Quadratic Stark Effect

The Stark effect is a phenomenon by which the energy eigenstates of an atomic or molecular system are modified in the presence of a static, external, electric field. This phenomenon was first observed experimentally (in hydrogen) by J. Stark in 1913 [105]. Let us employ perturbation theory to investigate the Stark effect.

Suppose that a hydrogen-like atom [i.e., either a hydrogen atom, or an alkali metal atom (which possesses one valance electron orbiting outside a closed, spherically symmetric, shell)] is subjected to a uniform electric field, ${\bf E}$ , pointing in the positive $z$ -direction. The Hamiltonian of the system can be split into two parts. The unperturbed Hamiltonian,

$$H_0 = \frac{p^{\,2}}{2\,m_e} + V(r),$$ (7.38)

and the perturbing Hamiltonian,

$$H_1= e\, \vert{\bf E}\vert\, z.$$ (7.39)

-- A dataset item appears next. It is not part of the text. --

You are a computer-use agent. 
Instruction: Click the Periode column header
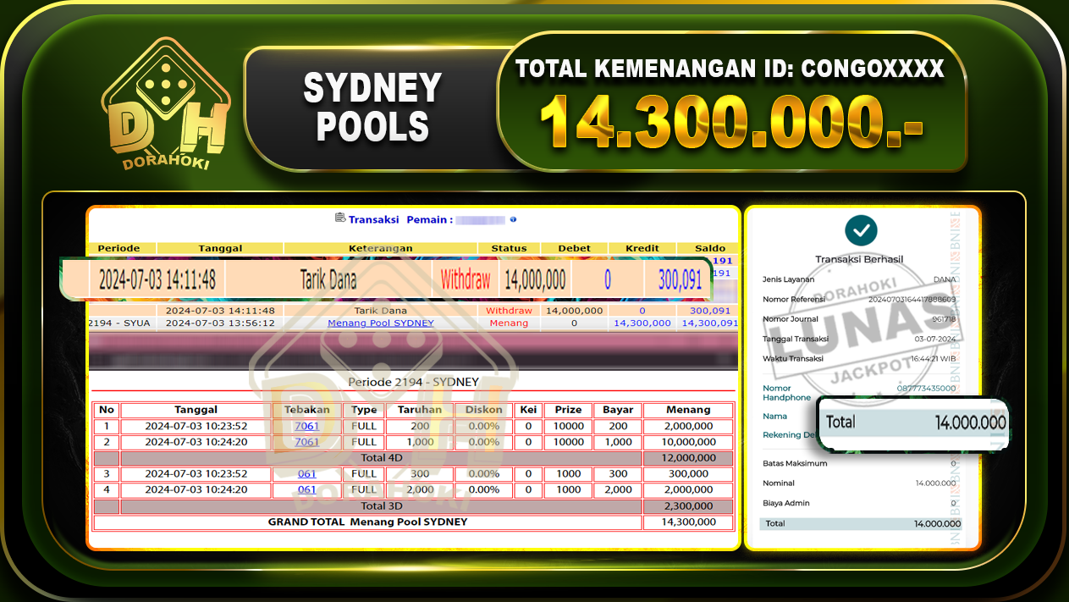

It is assumed that the unperturbed energy eigenvalues and eigenstates are completely known. The electron spin is irrelevant in this problem (because the spin operators all commute with $H_1$ ), so we can ignore the spin degrees of freedom of the system. This implies that the system possesses no degenerate energy eigenvalues. Actually, this is not true for the $n\neq 1$ energy levels of the hydrogen atom, because of the special properties of a pure Coulomb potential. (See Section 4.6.) It is necessary to deal with this case separately, because the perturbation theory presented in Section 7.3 breaks down for degenerate unperturbed energy levels. (See Section 7.5.)

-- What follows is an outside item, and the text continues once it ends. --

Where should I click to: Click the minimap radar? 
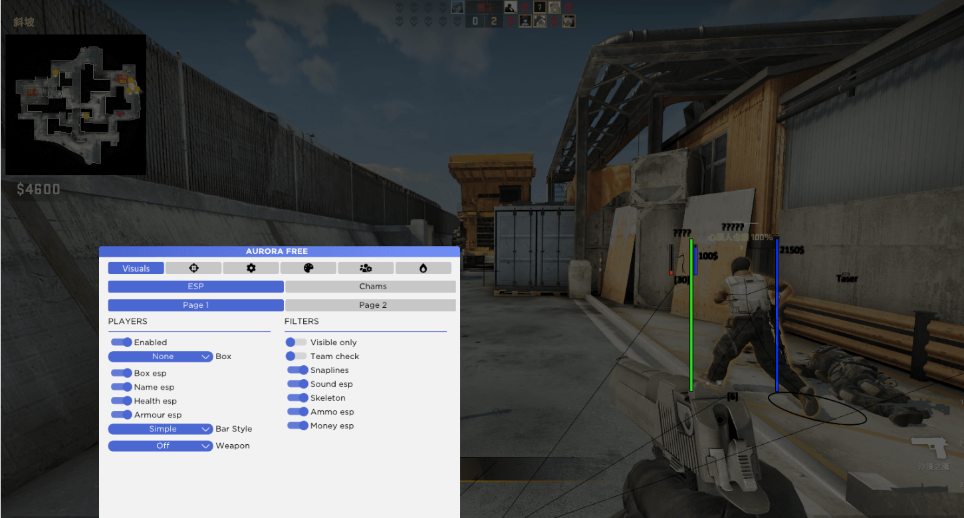[76, 104]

An energy eigenket of the unperturbed Hamiltonian is characterized by three quantum numbers--the principal quantum number $n$ , and the azimuthal and magnetic quantum numbers, $l$ and $m$ , respectively. (See Section 4.6.) Let us denote such a ket $\vert n,l,m\rangle$ , and let its energy be $E_{nlm}$ . According to Equation (7.32), the change in this energy induced by a small external electric field (i.e., small compared to the typical electric field internal to the atom) is given by

$${\mit\Delta} E_{nlm}=e\,\vert{\bf E}\vert\, \langle n,l,m \vert\,... ...\langle n,l,m\vert\,z\,\vert n,'l',m'\rangle\vert^{\,2}}{ E_{nlm}-E_{n'l'm'} }.$$ (7.40)

Now, because

$$L_z = x\,p_y - y\, p_x,$$ (7.41)

it follows that

$$[L_z, z] = 0.$$ (7.42)

(See Chapter 4.) Thus,

$$\langle n,l, m\vert\, [L_z, z]\, \vert n',l',m'\rangle = 0,$$ (7.43)

giving

$$(m - m')\, \langle n,l, m\vert\,z\,\vert n',l',m'\rangle = 0,$$ (7.44)

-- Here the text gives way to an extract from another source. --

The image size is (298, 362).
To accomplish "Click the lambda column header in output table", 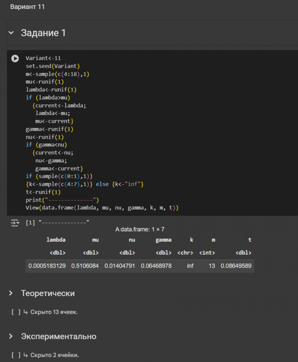I will tap(56, 240).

because $\vert n,l,m\rangle$ is, by definition, an eigenstate of $L_z$ corresponding to the eigenvalue $m\,\hbar$ . It is clear, from the previous equation, that the matrix element $\langle n,l, m\vert\,z\,\vert n',l',m'\rangle$ is zero unless $m'=m$ . This is termed the selection rule for the magnetic quantum number, $m$ .

Let us now determine the selection rule for the azimuthal quantum number, $l$ . We have

$$[L^2, z] = [L_x^{\,2}, z] + [L_y^{\,2}, z] = L_x\,[L_x, z] + [L_x, z] \,L_x + L_y\,[L_y, z] + [L_y, z]\, L_y$$

$$= {\rm i}\,\hbar\left( -L_x\, y - y\, L_x + L_y \,x + x \,L_y\right)= 2 \,{\rm i} \, \hbar \,( L_y \,x - L_x \,y + {\rm i}\,\hbar\,z)$$

$$= 2 \,{\rm i}\, \hbar \,( L_y\, x - y \,L_x ) = 2\, {\rm i}\, \hbar\, ( x\, L_y - L_x \,y),$$ (7.45)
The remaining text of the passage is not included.